For a long walk! They had never yet been in each other's company with that object in my experience of them. Sir Percival cared for no exercise but riding, and the Count (except when he was polite enough to be my escort) cared for no exercise at all.

When I joined Laura again, I found that she had called to mind in my absence the impending question of the signature to the deed, which, in the interest of discussing her interview with Anne Catherick, we had hitherto overlooked. Her first words when I saw her expressed her surprise at the absence of the expected summons to attend Sir Percival in the library.

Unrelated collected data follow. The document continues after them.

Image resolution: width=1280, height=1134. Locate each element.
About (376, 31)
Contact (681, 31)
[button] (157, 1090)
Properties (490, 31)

"You may make your mind easy on that subject," I said. "For the present, at least, neither your resolution nor mine will be exposed to any further trial. Sir Percival has altered his plans-- the business of the signature is put off."

"Put off?" Laura repeated amazedly. "Who told you so?"

"My authority is Count Fosco. I believe it is to his interference that we are indebted for your husband's sudden change of purpose."

"It seems impossible, Marian. If the object of my signing was, as we suppose, to obtain money for Sir Percival that he urgently wanted, how can the matter be put off?"

"I think, Laura, we have the means at hand of setting that doubt at rest. Have you forgotten the conversation that I heard between Sir Percival and the lawyer as they were crossing the hall?"

"No, but I don't remember----"

"I do. There were two alternatives proposed. One was to obtain your signature to the parchment. The other was to gain time by giving bills at three months. The last resource is evidently the resource now adopted, and we may fairly hope to be relieved from our share in Sir Percival's embarrassments for some time to come."

"Oh, Marian, it sounds too good to be true!"

"Does it, my love? You complimented me on my ready memory not long since, but you seem to doubt it now. I will get my journal, and you shall see if I am right or wrong."

I went away and got the book at once.

On looking back to the entry referring to the lawyer's visit, we found that my recollection of the two alternatives presented was accurately correct. It was almost as great a relief to my mind as to Laura's, to find that my memory had served me, on this occasion, as faithfully as usual. In the perilous uncertainty of our present situation, it is hard to say what future interests may not depend upon the regularity of the entries in my journal, and upon the reliability of my recollection at the time when I make them.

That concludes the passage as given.